Learning the art of abstract strategy.

If your home learner enjoys chess or the game of Go, then he or she undoubtedly will like Stratego. (Pictured is our vintage version of the game, but Target carries Stratego in a classic form for under $20. )
Here is an excellent site describing other strategy games.

Monday, December 17, 2007

Meals on Wheels was a special experience today. E. met the new cook, Robert, who is stationed at the Ken and Patty Adam Senior Center right near us. E. talked to him at length and got a tour of the new industrial kitchen. Then at our last stop, Frances and Norman presented us with some beautiful Christmas cookies.

PS We are reading another book by Lisa Yee. So Totally Emily Ebers includes an appearance by none other than Milllicent Min, girl genius.

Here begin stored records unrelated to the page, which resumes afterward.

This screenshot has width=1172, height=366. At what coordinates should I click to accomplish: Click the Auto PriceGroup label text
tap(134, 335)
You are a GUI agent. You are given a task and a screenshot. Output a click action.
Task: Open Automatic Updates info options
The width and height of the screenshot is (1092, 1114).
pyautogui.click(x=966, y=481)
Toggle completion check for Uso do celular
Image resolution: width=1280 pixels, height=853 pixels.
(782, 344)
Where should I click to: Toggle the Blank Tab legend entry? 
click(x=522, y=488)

Wednesday, December 12, 2007

Rules by Cynthia Lord.

The author has a very good site that addresses the book's complex themes and it includes reproducible worksheets. E. answered all the thoughtful study guide questions, which works well as an approach to assess reading comprehension.

Monday, December 10, 2007

Making do. Surviving.

We are reading Hatchet by Gary Paulsen. Thematically relevant to our Lewis and Clark studies, the modern-day hero (Brian) is lost in the Canadian wilderness (fortunately not in the winter, or it might not be a survival story) after a plane crash with a single tool and must survive on his own.
Here's a very good school site loaded with questions and study guides about the book.
PS Have we mentioned lately the terrific Southside branch of the Santa Fe library? Visit and plan to spend some time.

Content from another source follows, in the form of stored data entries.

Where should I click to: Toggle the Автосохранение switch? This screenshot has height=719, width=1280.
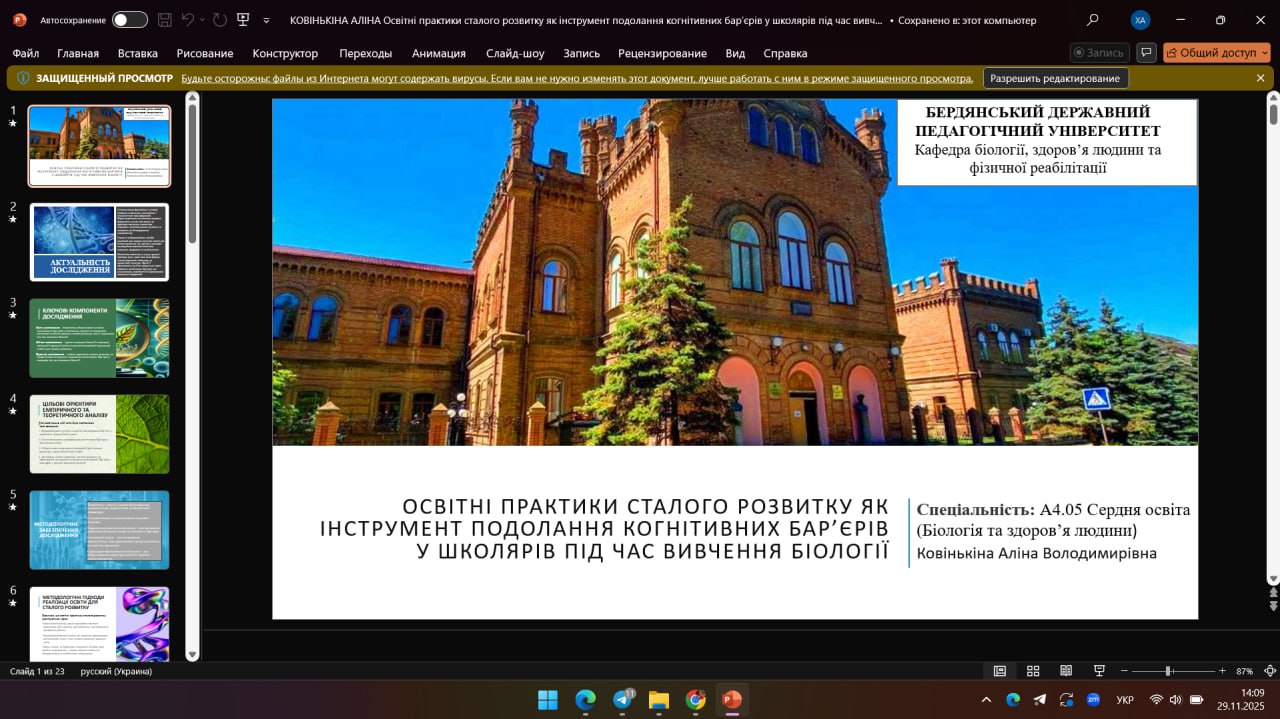click(x=129, y=20)
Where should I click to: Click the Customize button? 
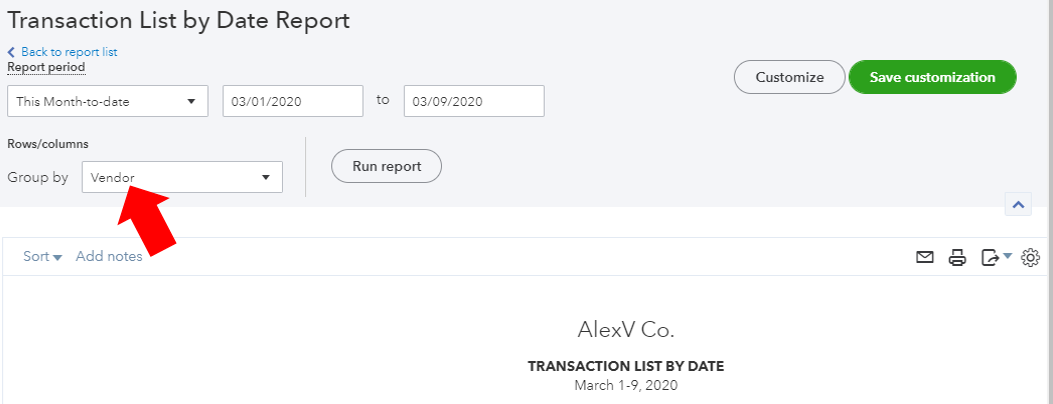[790, 77]
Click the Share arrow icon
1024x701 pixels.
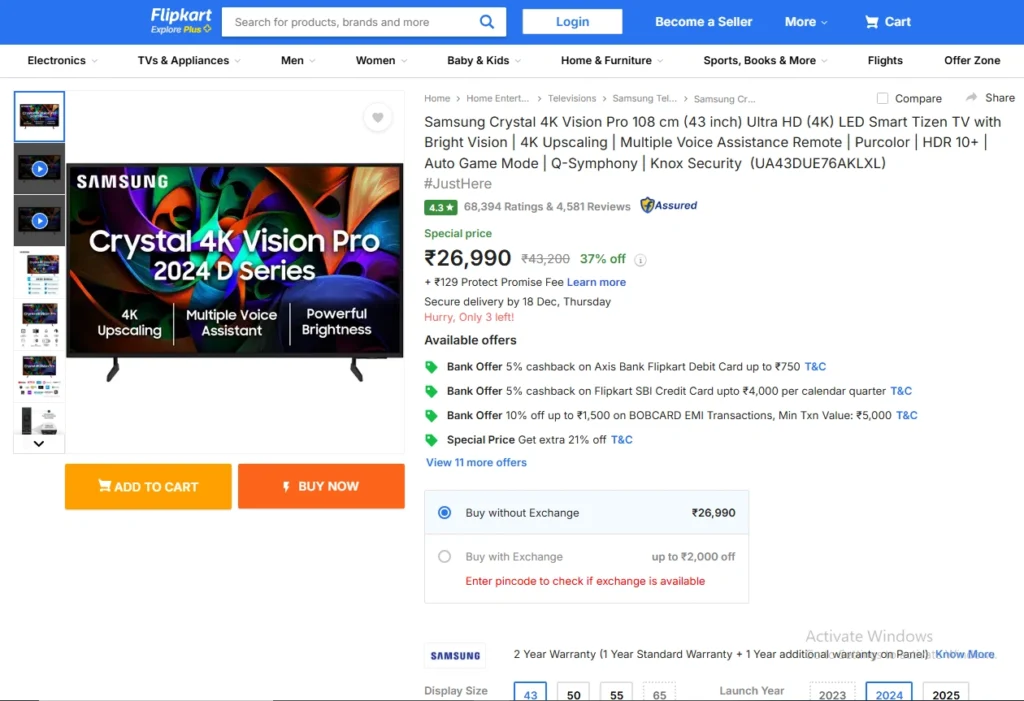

Hm. What IS "Social Studies," anyway?

Here are some helpful links we use for teaching history and "social studies" to a middle school home learner.

Mr. Kash's History Page

Today in History

Conversations with History (Berkeley)

Time's 100 People Who Shape Our World (arguable but worth a look)

Teaching Current Events

Colonial Biography Unit (Harvard)

National Geographic Lesson Plans and Activities

Mapmaking Guide (6-8)

Latitude and Longitude

Social Studies Lesson Plans (CalState Northridge)

Ben's Guide to the US Government for Kids (6-8)

Adeline Hornbek and the Homestead Act

The Moonlit Road (folktales of the American South)

Abraham Lincoln Research Site

Links to Lincoln on the Web (Education World)

World War II (Grolier summary article)

World War II History Test (Grolier) - 25 challenging questions

Lascaux Caves (art history)

The Middle Ages

An Introduction to the History of Time

China Social Studies:

Six Paths to China

China Unique

China: An Ancient Culture in a Modern World

History Teacher Dot Net AP quizzes

Jeffersonian Age quiz

World War II

Truman and Beginnings of the Cold War

American Presidents

Presidents 2

Presidents 3

Presidents 4

Thursday, December 6, 2007

Girls and science.

If you have any doubts, read this NY Times story.
Illustration by Victoria Power.

Wednesday, December 5, 2007

Mrs. Frisby and the Rats of NIMH

Our fiction break (as we continue study of Lewis and Clark) is a novel by Robert C. O'Brien that tells of a strong friendship between a mouse family and a band of intelligent rats. Here is a very good site for study of this book.

Thematically, the story ties in well with the Corps of Discovery as it illuminates the themes of friendship, courage, cooperation, and survival.


Saturday, December 1, 2007

Project GUTS meet-up

We participate in the 'Project GUTS' homeschool group. Other schools--private, public and charter--participate in this city-wide educational effort for middle schoolers.

The Project GUTS initiative is to teach 7th & 8th graders scientific methodology and some computer-based modeling. At our parent break-out group, we learned that part of the impetus for these groups is to prepare kids for the supercomputing challenges they might undertake in high school.

This quarter the students have been working on epidemiology. They use agent-based computer modeling to show how a virus might spread (or how something else might spread, like a rumor or a wildfire.) About sixty kids were in attendance today at this gathering of the various clubs. Groups presented the results of their work and some of the simulations they had created.

Next quarter, the kids are going to work on modeling 'egress' and 'ingress,' or traffic patterns and emergency planning. There will be a field trip to City Hall included in the planned activities.